L’année suivante, l’année où il triomphe avec la Toison d’Or, ce drame merveilleux, Archain, tourné au professionnalisme, gagne le Championnat du Monde à Copenhague, enlève la Coupe Gordon Bennett, le Circuit des Ardennes et le Grand Prix de Monaco aux courses de canots automobiles.

Telles sont les lignes principales de sa double carrière.

Dirai-je ses succès d’homme ? Paul Archain est grand, élégant, de gestes harmonieux, de visage à la fois très doux et très mâle. Chose inouïe : c’est un modeste. De là sans doute la vive sympathie qu’il inspire. Ceux qui le connaissent n’ont pas seulement pour son génie un respect religieux, pour ses prouesses une admiration sans bornes. Ils ont également pour lui une amitié affectueuse.

Et ils éprouvent aussi, à le fréquenter, une stupéfaction infinie, car Paul Archain n’est pas intelligent. Intelligent, peut-être le paraîtrait-il s’il n’était qu’athlète et sportsman. Mais il est, ne l’oublions pas, il est surtout l’auteur des Cimes et de la Toison d’Or, et, comme tel, il paraît lourd, vulgaire, d’aucuns disent franchement bête.

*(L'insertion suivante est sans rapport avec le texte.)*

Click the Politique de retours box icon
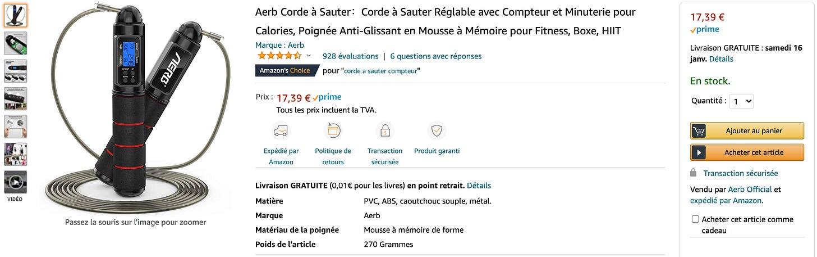817x257 pixels. coord(333,131)
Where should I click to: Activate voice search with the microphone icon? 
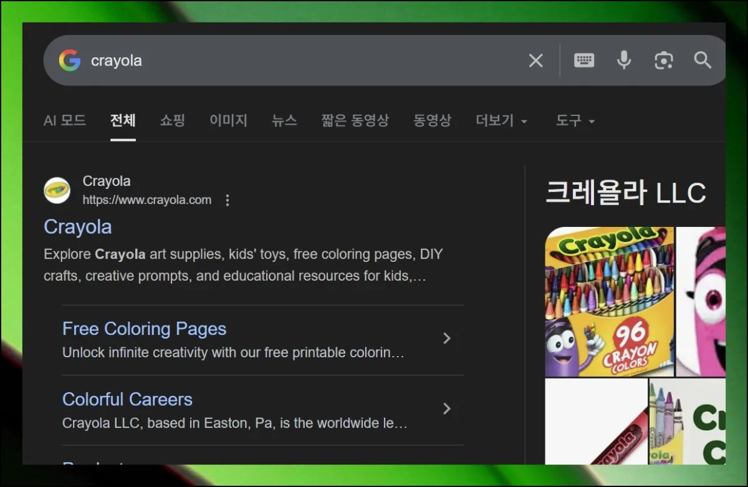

De fait, jamais un mot, jamais une réflexion qui révèle la qualité de son esprit. Jamais un éclair, jamais d’imprévu. Il semble ne point penser, ou du moins ce qu’il exprime de pensée est d’un ordre tellement inférieur qu’on en est toujours déconcerté. Ce n’est que préoccupations sportives, soucis d’entraînement, éloges de la force, discussions insignifiantes sur de petits points techniques.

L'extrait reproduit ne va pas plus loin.